Development and evaluation of a loco-regional drug delivery system for the treatment of pancreatic cancer
Dr H Kelly
Dr C O'Leary
Dr S Rossi
Monday, December 02, 2019
Competition Funded PhD Project (Students Worldwide)
Pancreatic adenocarcinoma (PDAC) has the highest rate of death per incidence of any cancer and there have been no significant improvement in survival outcomes in the last 40 years. Currently surgery has the best outcomes for patients, however only about 20% of patients are eligible for surgery at time of diagnosis. Up to a further 40% of patients have locally advanced disease, where the tumour has not spread outside the pancreas but is too large for surgical resection.

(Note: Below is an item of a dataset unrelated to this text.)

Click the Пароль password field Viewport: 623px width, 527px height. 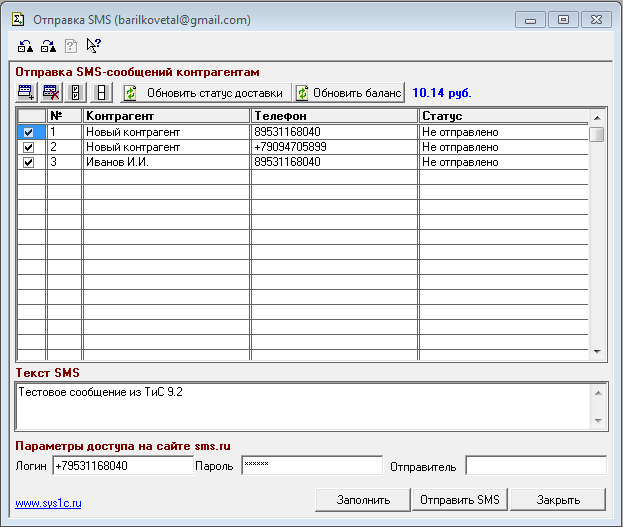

Two factors that contribute to the poor clinical outcomes associated with PDAC are the tumour stroma and epithelial-mesenchymal transition (EMT) of cells within the tumour. The tumour stroma in PDAC is a dense extracellular matrix (ECM) composed of fibrillar elements, such as collagen and activated fibroblasts with a recent hypotheses being that the ECM could play a role in therapeutic resistance. According to this hypothesis, the stiffness of the ECM impairs blood vessel perfusion, resulting in a poorly vascularised cancer, which ultimately represents a barrier to drug delivery. This results in a need for higher systemic doses of drugs, leading to increased toxicity and patient morbidity, often with limited efficacy. One approach to overcoming the issue of penetration into the dense stroma is direct intratumoural (IT) injection using Endoscopic Ultrasound-Fine Needle Injection (EUS- FNI). A significant constraint of this approach has been the use of aqueous solutions of a single chemotherapeutic agent. The low viscosity of aqueous solutions provide limited retention and duration of action at the tumour site resulting in rapid clearance and transient effect of the drug.
There is also increasing evidence in PDAC suggesting that EMT generates cells with stem cell properties, promoting the Cancer Stem Cell (CSC) phenotype, and enhancing PDAC tumorigenicity and chemoresistance. Recent evidence has suggested that this chemoresistance is associated with development of the EMT phenotype in tumour cells. These factors in combination are considered to contribute significantly to the poor clinical outcomes observed in the treatment of PDAC.
The Kelly lab has developed a drug delivery platform for direct IT injection, which has been shown to be retained at a tumour site for at least 14 days with the ability to offer sustained release of drugs. The platform has also been shown to have inherent chemoablative properties, which may offer synergistic activity with other therapeutic modalities. This project proposes to use this platform to develop a multi-modal locoregional drug delivery system with a primary aim to reduce tumour burden in PDAC.